ESTE RELATO HA SIDO PRIMER PREMIO EN LA EDICIÓN 2014 DEL CERTAMEN DE NARRATIVA BREVE 8 DE MARZO  "LA SALUD Y EL BIENESTAR DE LAS MUJERES" DEL AYUNTAMIENTO DE VALENCIA



EL CUECELECHES

Cada mañana, de su furgoneta de reparto un sonriente lechero bajaba un cántaro de leche recién ordeñada  que subía hasta nuestro piso y la medía por cuartos en el descansillo. Al marchar dejaba tras él algunas gotas en el suelo, que recogíamos con prontitud con una fregona,  y su olor a vaca, que nos sugería una forma de vida exótica, pues mi hermana y yo no teníamos más contacto con la vida rural que los prados colindantes, de los que traíamos las rodillas tatuadas de verde cuando jugábamos en ellos.

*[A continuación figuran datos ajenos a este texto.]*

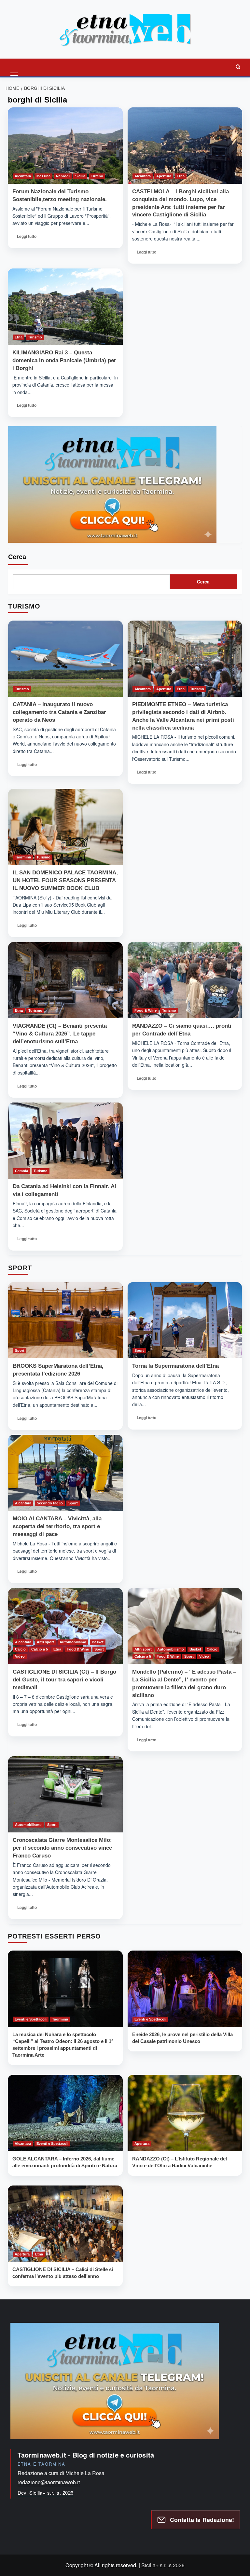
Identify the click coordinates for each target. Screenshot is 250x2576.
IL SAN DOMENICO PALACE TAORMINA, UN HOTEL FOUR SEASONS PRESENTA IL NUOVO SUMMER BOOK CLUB (65, 880)
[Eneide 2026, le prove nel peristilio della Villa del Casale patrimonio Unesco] (185, 1989)
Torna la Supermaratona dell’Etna (175, 1366)
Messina (43, 176)
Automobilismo (73, 1642)
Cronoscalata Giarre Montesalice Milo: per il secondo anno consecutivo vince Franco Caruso (62, 1848)
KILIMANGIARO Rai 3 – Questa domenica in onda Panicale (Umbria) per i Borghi (64, 360)
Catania (21, 1171)
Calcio (20, 1649)
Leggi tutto (29, 238)
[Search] (238, 67)
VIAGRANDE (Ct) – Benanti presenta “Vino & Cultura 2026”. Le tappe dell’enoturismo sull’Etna (60, 1034)
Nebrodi (63, 176)
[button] (15, 67)
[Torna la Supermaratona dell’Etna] (185, 1320)
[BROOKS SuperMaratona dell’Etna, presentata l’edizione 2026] (65, 1320)
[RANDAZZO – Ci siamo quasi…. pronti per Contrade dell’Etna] (185, 980)
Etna (181, 176)
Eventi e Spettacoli (31, 2019)
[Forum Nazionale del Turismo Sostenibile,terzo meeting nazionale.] (65, 145)
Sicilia (80, 176)
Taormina (23, 857)
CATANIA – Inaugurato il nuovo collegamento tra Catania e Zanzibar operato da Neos (59, 712)
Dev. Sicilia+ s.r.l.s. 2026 (46, 2492)
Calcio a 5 (39, 1649)
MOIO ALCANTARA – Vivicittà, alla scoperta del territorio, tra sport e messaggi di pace (57, 1526)
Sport (19, 1350)
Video (20, 1656)
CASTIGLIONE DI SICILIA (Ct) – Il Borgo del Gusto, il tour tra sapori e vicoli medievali (64, 1680)
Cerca (17, 556)
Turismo (35, 337)
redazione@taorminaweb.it (49, 2482)
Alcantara (23, 176)
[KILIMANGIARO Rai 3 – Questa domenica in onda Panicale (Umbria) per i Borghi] (65, 306)
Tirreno (97, 176)
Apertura (163, 176)
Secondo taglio (50, 1503)
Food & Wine (145, 1010)
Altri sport (45, 1642)
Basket (98, 1642)
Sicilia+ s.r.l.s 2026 (163, 2565)
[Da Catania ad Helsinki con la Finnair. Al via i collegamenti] (65, 1141)
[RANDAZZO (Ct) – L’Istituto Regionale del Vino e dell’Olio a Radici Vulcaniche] (185, 2113)
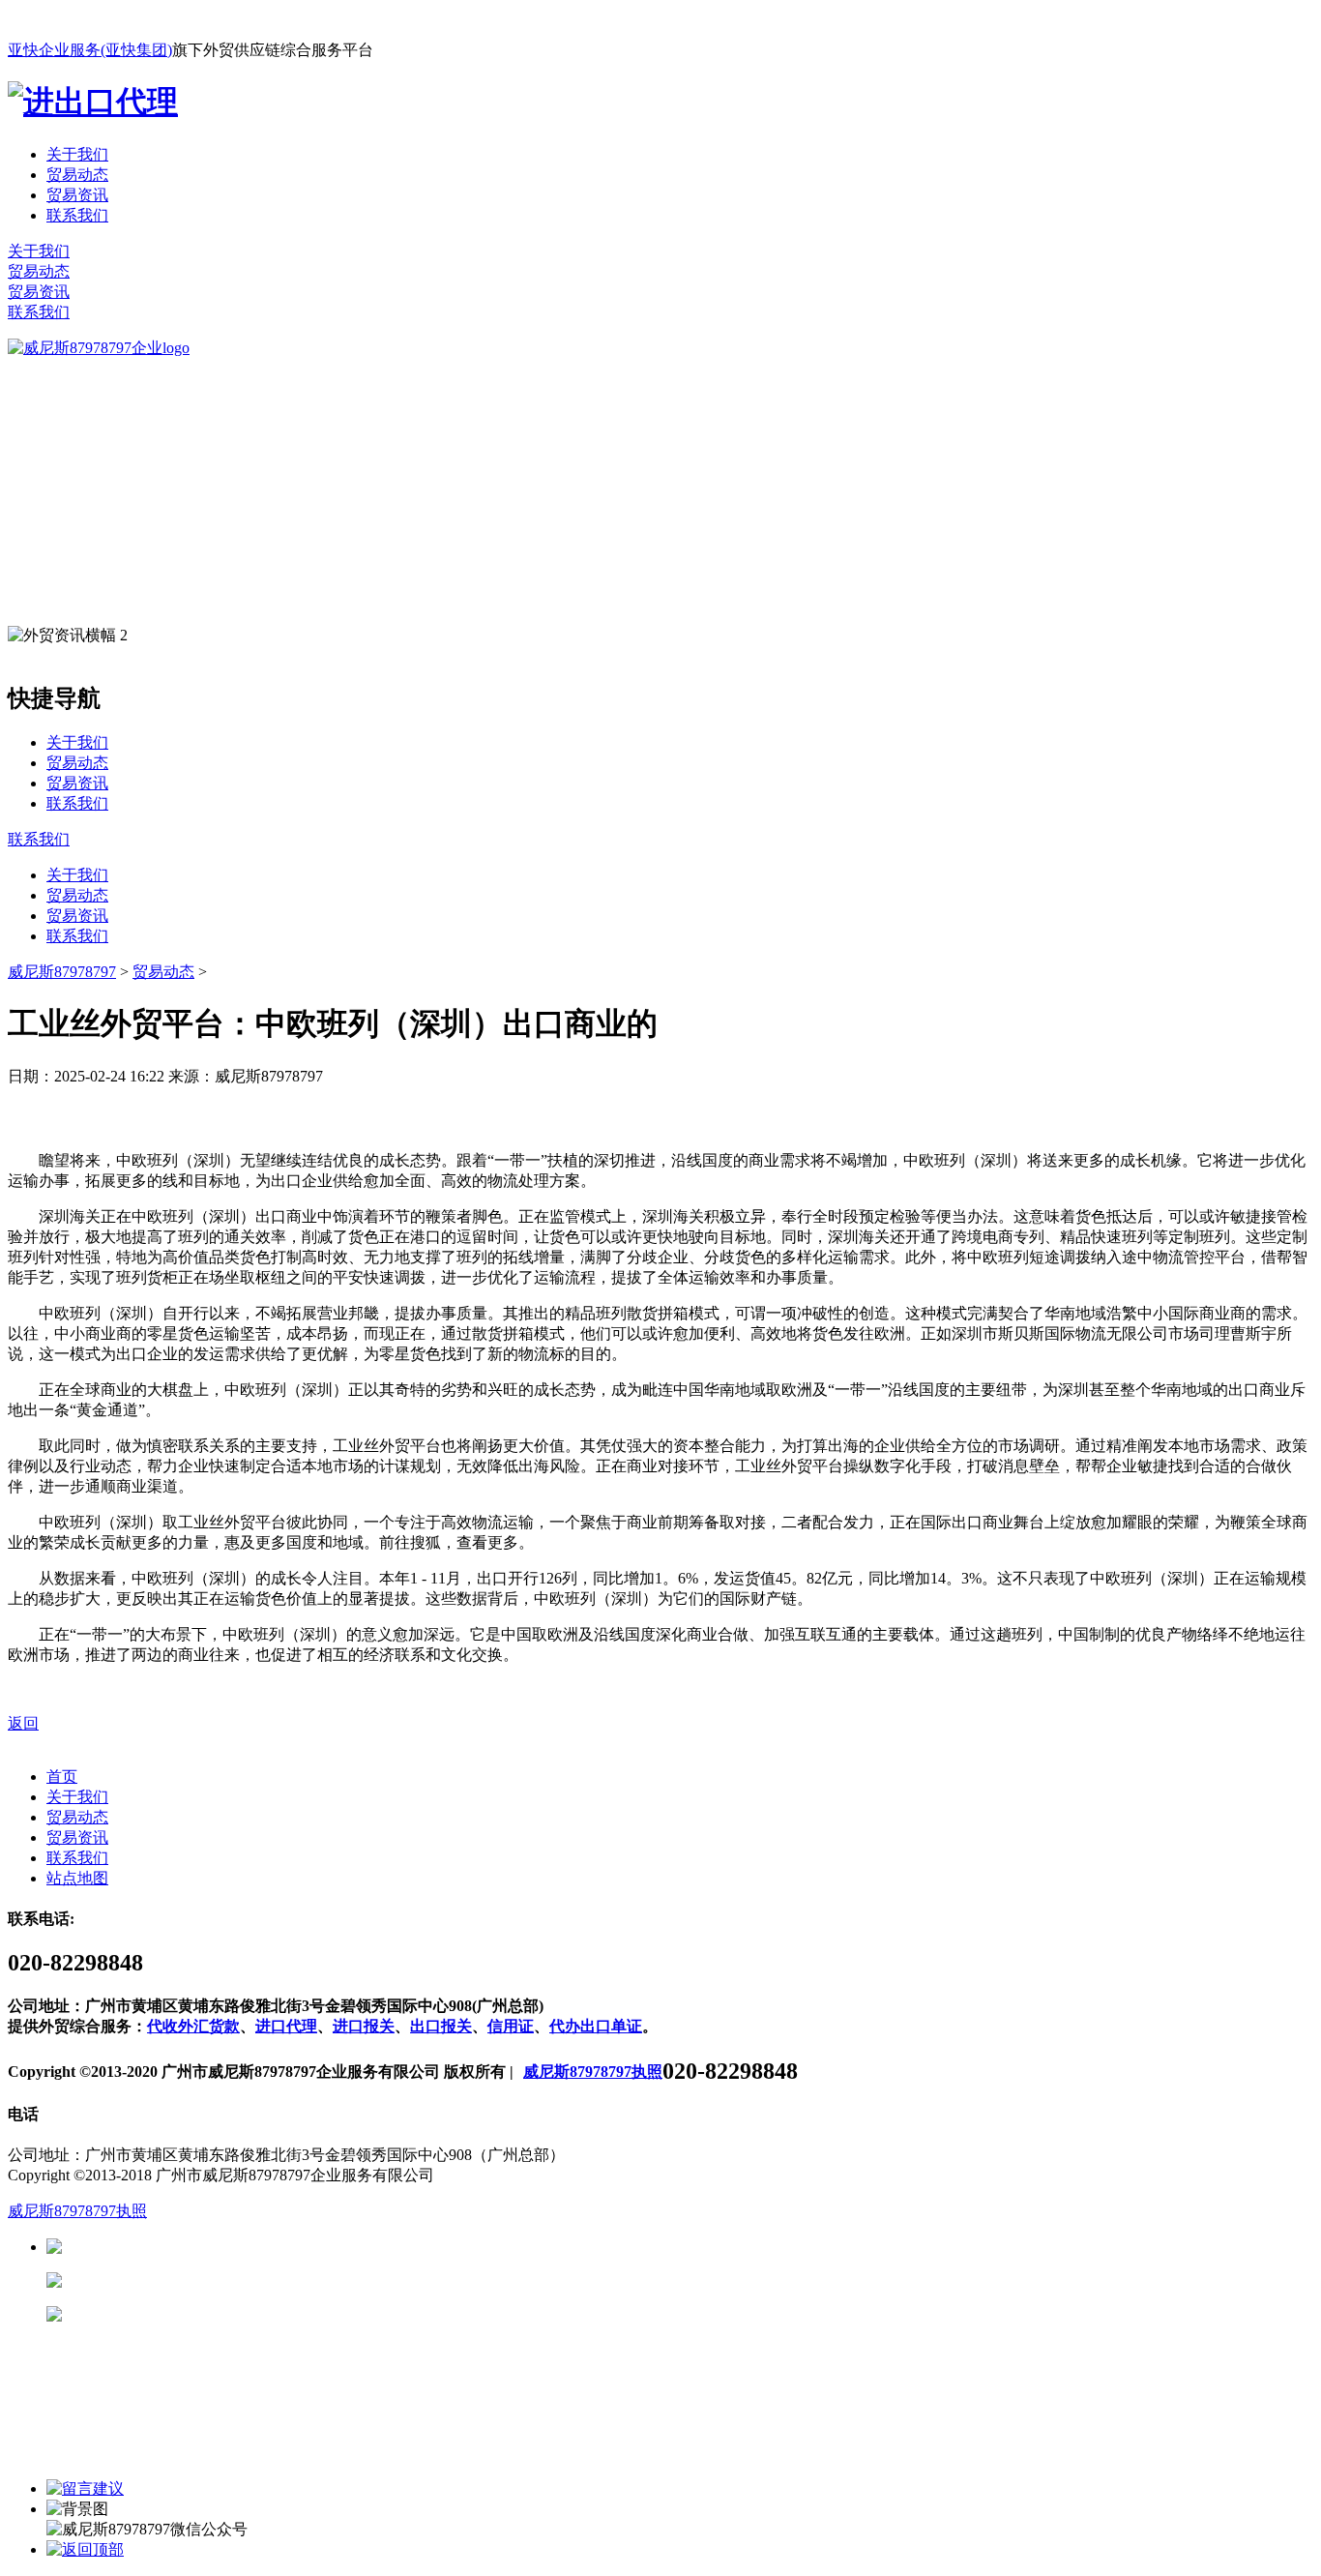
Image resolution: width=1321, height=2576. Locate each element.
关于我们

Los prados rodeaban por tres partes nuestra vieja y solitaria casa de tres alturas. Solo teníamos un vecino abajo, un señor de  unos treinta años que quería aparentar ser simpático pero cuya mirada rápida y huidiza no nos gustaba. Por delante  de la casa  veíamos desde la ventana del comedor una carretera que conectaba la ciudad con nuestro extrarradio y los pueblos limítrofes y a continuación, otra gran parcela por la que se escondía el sol al atardecer. Eran prados urbanos que se distinguían de los auténticos  por su ausencia de animales de dos o de cuatro patas, solo había en ellos insectos que, años más tarde, mi hermana y yo atraparíamos con un cazamariposas  para meterlos en formol, insertarlos en finas agujas y exhibirlos en cajas de tapa de cristal en los estantes de la vitrina del salón.
Una vez que mi madre cerraba la puerta al lechero, mientras él bajaba, cargaba su tinaja en el coche y seguía repartiendo por las pocas casas que jalonaban la carretera, nosotras  pasábamos por debajo de la cortina de terciopelo que separaba el vestíbulo del pasillo y nos adentrábamos en ese túnel con forma de U mayúscula que por el día, iluminado por la luz de las habitaciones, era agradable con su papel pintado de color verde y los cuadros que adornaban sus paredes, pero que a la luz artificial se convertía en un trozo del laberinto del Minotauro. Nuestra pequeña comitiva avanzaba torciendo a la derecha en el pasillo y, dejando atrás la puerta del baño, se metía por la siguiente, la cocina. Allí nuestra madre encendía el fuego de gas y colocaba el hervidor de la leche sobre él.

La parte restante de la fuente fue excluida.